Giorni fa, sentivo in treno una donna che invitava l'amica alla sua "festa del divorzio":
"Non puoi mancare!... Finalmente, dopo tanti anni l'ho ottenuto! Vieni che si festeggia!"
L'amica: "Ma a tua figlia cosa le racconti? Sai che lei ci è affezionata, anche se "X" è uno stronzo..."
"Tanto ha sempre da ridire su qualunque cosa faccia! Dopo tutto quello che ho passato per ottenere questo divorzio, non voglio sentire ragioni: si festeggia come Dio comanda! "

Lo ammetto, ci sono rimasta basita... Primo perché non avevo mai sentito qualcuno proporre qualcosa come una festa del divorzio, poi perché - pur non essendo una bigotta o puritana - associo il momento del divorzio a un fallimento personale e della famiglia tutta. E' l'atto con cui si mette nero su bianco che a un certo punto non si è più stati capaci di comunicare bene, di ricercare un'armonia e un dialogo, di convivere cercando di dare valore aggiunto alla propria coppia. D'accordo che quando ci si lascia è perché si sceglie il male minore e si va a vivere meglio, ma credo che per rispetto verso quello che c'è stato, per rispetto verso la sofferenza dei figli, dell'ex coniuge ma anche propria, sarebbe bene tenere il profilo basso e non strombazzare quella che è una felicità monca, ottenuta passando sul cadavere di qualcos'altro o qualcun altro.
Penso, in definitiva, che questo genere di feste sia un inno alla vuotaggine e alla superficialità, una manifestazione di gretto egocentrismo moderno.

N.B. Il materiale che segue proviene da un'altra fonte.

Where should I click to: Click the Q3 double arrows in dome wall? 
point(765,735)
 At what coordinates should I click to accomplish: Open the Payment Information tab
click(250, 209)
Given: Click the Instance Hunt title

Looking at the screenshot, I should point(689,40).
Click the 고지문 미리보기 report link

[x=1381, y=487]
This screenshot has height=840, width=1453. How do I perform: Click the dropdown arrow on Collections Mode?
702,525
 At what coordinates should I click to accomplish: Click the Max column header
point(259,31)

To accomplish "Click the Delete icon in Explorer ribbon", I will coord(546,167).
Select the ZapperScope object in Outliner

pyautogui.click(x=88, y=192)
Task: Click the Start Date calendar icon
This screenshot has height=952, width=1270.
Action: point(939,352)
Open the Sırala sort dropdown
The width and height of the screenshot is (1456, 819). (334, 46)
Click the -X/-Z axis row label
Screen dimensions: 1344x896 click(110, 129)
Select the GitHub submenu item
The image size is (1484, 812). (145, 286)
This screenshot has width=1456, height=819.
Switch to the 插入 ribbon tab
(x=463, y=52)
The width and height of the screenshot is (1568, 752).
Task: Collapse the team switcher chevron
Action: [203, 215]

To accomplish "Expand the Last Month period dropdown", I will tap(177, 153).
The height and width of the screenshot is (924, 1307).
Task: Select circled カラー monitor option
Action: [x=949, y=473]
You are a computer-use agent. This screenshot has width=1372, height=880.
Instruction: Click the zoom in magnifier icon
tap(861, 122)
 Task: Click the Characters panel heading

Fatto questo lungo preambolo , vi chiedo se vi è capitato di ricevere questo tipo di inviti, se ci siete andati, o se voi stessi (parlo degli utenti divorziati) lo avete mai proposto ai vostri amici per una "fine col botto" al vostro matrimonio...
Vi sembra giusto, insomma? Sono io quella che ci va giù pesante oppure no? :sonar:
A voi la parola

ari


----------



## dammi un nome (23 Giugno 2012)

Ari, io l'ho sempre detto ma in tono scherzoso, lo chiamavo l anniversario della liberazione...ma non significa che festeggerei. è uno status giuridico  che cambia e punto. come del resto non avrei festeggiato nemmeno il matrimonio.


----------



## free (23 Giugno 2012)

ad una festa vera e propria non sono mai stata invitata, ma mi è capitato di ricevere la notizia da amici/che molto contenti, tipo finalmente, era ora

secondo me Ari hai ragione riguardo al fallimento etc., credo che semplicemente scatti un senso di liberazione nell'aver raggiunto comunque un "traguardo", la fine non tanto del matrimonio in sè (che si era già deciso di finire) ma di tutto ciò che è necessario fare per scioglierlo: avvocati, incontri, udienze, accordi etc. etc.
in questo senso la sentenza di divorzio è l'ultimo atto, che mette dei punti fermi e consente di voltare pagina con una nuova serenità

invece ho notato, non so voi, che molti si separano ma poi non divorziano appena potrebbero


----------



## Nausicaa (23 Giugno 2012)

Quando ho -abbiamo- deciso di separarci, il senso di fallimento, di dolore per me, per lui, per nostra figlia, la sconfitta personale e di coppia erano... guarda, non racconto neppure.
Festeggiare? Neppure per idea. Era una tragedia, inevitabile ormai, ma una tragedia su tutti i fronti.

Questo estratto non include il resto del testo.